_WRITTEN INSTRUCTION_
Recast everything from the line containing "Task: Click the 13:00" down to the line containing "tap(555, 140)", both included, as a JSON list of strings with one string per line and no blank lines.

_MATERIAL PROVIDED_
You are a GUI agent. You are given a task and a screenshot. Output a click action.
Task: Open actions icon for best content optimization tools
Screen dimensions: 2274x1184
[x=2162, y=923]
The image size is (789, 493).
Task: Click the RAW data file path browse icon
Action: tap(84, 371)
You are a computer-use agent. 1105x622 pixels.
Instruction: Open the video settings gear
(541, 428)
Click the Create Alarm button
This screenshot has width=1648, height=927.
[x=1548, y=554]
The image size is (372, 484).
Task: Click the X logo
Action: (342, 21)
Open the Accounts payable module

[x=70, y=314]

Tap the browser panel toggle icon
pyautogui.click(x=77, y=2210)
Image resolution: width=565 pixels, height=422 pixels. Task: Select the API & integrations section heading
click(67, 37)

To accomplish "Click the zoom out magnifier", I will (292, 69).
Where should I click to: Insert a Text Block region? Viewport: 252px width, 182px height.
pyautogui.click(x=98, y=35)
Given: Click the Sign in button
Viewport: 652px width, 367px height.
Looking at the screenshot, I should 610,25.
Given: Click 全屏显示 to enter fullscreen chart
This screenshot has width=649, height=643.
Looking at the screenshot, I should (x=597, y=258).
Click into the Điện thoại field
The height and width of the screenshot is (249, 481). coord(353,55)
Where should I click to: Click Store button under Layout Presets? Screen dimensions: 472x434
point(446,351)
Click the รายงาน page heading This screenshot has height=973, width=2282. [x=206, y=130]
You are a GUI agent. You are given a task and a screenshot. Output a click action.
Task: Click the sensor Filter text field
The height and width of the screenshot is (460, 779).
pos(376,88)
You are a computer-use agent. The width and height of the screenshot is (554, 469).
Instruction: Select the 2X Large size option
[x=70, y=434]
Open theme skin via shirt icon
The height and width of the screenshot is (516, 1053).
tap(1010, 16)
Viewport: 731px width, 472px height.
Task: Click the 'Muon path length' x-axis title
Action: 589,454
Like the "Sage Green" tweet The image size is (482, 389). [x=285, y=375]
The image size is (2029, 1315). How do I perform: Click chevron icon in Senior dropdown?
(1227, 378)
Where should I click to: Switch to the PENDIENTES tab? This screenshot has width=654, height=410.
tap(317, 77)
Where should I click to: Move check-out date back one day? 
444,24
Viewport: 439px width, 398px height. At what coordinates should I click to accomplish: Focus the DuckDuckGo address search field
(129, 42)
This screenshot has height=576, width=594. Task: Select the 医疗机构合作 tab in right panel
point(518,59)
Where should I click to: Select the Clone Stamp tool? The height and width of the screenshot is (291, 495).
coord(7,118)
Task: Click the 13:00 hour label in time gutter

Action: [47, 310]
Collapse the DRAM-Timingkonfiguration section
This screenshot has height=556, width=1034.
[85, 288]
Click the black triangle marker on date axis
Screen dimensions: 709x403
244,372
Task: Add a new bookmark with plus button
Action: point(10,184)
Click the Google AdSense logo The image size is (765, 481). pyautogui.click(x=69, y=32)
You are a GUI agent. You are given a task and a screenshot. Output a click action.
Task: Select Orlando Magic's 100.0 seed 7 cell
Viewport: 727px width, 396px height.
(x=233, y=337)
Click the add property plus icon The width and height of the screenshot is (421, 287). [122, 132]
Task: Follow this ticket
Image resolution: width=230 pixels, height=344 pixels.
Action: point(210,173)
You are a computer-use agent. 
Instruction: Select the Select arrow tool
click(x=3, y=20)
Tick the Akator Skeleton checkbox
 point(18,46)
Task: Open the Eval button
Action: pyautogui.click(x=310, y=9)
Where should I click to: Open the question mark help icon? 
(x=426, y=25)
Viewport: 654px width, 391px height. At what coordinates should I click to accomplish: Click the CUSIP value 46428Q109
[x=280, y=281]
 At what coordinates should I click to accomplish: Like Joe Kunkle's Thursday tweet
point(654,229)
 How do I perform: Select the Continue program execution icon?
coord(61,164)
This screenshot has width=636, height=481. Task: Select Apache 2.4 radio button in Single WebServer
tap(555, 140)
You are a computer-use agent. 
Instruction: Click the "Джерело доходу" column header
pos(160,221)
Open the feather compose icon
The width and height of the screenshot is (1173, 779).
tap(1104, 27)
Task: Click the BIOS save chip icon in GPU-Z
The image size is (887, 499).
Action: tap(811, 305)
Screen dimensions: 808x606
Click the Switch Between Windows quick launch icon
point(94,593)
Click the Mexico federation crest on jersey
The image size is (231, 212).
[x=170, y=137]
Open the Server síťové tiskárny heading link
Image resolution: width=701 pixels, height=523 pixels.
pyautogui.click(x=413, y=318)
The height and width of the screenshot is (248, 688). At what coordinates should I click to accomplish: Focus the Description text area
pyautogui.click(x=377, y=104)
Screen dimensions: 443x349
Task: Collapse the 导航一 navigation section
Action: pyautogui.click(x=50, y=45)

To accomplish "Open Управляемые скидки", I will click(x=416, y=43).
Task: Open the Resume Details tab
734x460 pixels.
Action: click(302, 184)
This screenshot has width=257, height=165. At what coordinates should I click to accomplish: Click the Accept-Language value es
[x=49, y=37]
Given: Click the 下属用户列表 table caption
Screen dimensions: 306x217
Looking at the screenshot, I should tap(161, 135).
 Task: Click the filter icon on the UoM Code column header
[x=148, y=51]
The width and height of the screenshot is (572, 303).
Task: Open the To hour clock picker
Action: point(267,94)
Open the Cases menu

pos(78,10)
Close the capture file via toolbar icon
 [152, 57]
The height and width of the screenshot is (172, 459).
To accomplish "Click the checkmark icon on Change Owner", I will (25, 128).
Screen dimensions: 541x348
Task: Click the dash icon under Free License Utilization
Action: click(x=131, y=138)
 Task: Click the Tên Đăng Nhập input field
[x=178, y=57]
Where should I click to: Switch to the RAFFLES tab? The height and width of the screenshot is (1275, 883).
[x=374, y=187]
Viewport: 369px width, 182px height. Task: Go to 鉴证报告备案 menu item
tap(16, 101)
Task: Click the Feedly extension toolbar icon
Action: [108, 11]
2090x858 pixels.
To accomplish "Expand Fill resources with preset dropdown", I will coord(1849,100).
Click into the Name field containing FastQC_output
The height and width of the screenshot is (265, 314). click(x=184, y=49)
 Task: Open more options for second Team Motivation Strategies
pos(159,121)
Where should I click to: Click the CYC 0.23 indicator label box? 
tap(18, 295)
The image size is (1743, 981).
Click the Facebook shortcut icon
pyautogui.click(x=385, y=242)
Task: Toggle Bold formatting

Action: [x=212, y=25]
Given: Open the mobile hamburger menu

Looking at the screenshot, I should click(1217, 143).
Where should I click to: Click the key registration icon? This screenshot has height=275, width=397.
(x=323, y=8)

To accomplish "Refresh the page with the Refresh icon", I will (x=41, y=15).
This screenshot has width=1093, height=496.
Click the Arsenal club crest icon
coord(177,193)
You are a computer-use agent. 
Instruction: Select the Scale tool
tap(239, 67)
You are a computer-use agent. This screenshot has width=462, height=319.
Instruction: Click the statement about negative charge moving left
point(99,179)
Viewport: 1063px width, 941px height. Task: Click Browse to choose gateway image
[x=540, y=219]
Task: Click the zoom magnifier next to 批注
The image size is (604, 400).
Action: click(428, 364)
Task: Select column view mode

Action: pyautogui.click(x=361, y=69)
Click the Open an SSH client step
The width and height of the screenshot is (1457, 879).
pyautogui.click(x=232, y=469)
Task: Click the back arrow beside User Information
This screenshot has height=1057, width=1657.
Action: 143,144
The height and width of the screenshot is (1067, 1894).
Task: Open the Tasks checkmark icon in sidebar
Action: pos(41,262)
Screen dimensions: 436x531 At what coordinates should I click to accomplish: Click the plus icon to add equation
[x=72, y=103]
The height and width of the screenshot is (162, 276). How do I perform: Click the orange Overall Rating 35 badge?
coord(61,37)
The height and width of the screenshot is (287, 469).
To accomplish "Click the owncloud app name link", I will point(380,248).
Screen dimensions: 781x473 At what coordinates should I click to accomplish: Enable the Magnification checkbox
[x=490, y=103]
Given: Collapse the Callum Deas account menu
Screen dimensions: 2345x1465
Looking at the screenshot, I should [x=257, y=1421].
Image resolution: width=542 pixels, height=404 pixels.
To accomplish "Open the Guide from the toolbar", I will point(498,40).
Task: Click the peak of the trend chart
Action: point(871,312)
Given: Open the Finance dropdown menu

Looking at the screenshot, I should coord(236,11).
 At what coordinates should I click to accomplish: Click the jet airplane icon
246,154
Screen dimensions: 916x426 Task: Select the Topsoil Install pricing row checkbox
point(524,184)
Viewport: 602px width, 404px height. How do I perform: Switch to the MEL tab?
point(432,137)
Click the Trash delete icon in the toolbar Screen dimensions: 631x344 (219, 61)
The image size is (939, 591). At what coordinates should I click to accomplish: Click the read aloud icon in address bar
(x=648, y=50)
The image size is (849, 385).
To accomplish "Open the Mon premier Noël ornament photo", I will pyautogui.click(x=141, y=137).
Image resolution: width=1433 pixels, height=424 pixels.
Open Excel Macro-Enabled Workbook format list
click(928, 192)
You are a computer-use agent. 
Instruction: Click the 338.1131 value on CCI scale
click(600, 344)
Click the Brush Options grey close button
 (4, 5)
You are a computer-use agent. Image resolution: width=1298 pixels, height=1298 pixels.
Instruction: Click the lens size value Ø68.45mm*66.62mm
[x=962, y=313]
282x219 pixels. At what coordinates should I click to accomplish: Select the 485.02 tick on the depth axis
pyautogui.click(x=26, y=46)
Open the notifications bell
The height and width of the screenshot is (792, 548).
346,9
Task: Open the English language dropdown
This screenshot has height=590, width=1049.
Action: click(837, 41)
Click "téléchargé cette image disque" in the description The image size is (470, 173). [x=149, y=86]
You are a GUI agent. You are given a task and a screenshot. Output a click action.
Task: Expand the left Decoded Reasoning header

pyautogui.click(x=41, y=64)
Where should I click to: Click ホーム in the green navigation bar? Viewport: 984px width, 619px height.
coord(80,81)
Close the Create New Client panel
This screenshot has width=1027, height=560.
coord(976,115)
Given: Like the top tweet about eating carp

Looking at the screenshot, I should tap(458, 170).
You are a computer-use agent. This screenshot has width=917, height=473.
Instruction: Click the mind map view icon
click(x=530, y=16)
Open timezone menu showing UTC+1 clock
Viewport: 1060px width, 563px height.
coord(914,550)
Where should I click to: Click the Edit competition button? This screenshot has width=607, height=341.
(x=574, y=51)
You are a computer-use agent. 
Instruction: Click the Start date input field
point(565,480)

_TASK OUTPUT_
[
  "Task: Click the 13:00 hour label in time gutter",
  "Action: [47, 310]",
  "Collapse the DRAM-Timingkonfiguration section",
  "This screenshot has height=556, width=1034.",
  "[85, 288]",
  "Click the black triangle marker on date axis",
  "Screen dimensions: 709x403",
  "244,372",
  "Task: Add a new bookmark with plus button",
  "Action: point(10,184)",
  "Click the Google AdSense logo The image size is (765, 481). pyautogui.click(x=69, y=32)",
  "You are a GUI agent. You are given a task and a screenshot. Output a click action.",
  "Task: Select Orlando Magic's 100.0 seed 7 cell",
  "Viewport: 727px width, 396px height.",
  "(x=233, y=337)",
  "Click the add property plus icon The width and height of the screenshot is (421, 287). [122, 132]",
  "Task: Follow this ticket",
  "Image resolution: width=230 pixels, height=344 pixels.",
  "Action: point(210,173)",
  "You are a computer-use agent. ",
  "Instruction: Select the Select arrow tool",
  "click(x=3, y=20)",
  "Tick the Akator Skeleton checkbox",
  " point(18,46)",
  "Task: Open the Eval button",
  "Action: pyautogui.click(x=310, y=9)",
  "Where should I click to: Open the question mark help icon? ",
  "(x=426, y=25)",
  "Viewport: 654px width, 391px height. At what coordinates should I click to accomplish: Click the CUSIP value 46428Q109",
  "[x=280, y=281]",
  " At what coordinates should I click to accomplish: Like Joe Kunkle's Thursday tweet",
  "point(654,229)",
  " How do I perform: Select the Continue program execution icon?",
  "coord(61,164)",
  "This screenshot has width=636, height=481. Task: Select Apache 2.4 radio button in Single WebServer",
  "tap(555, 140)"
]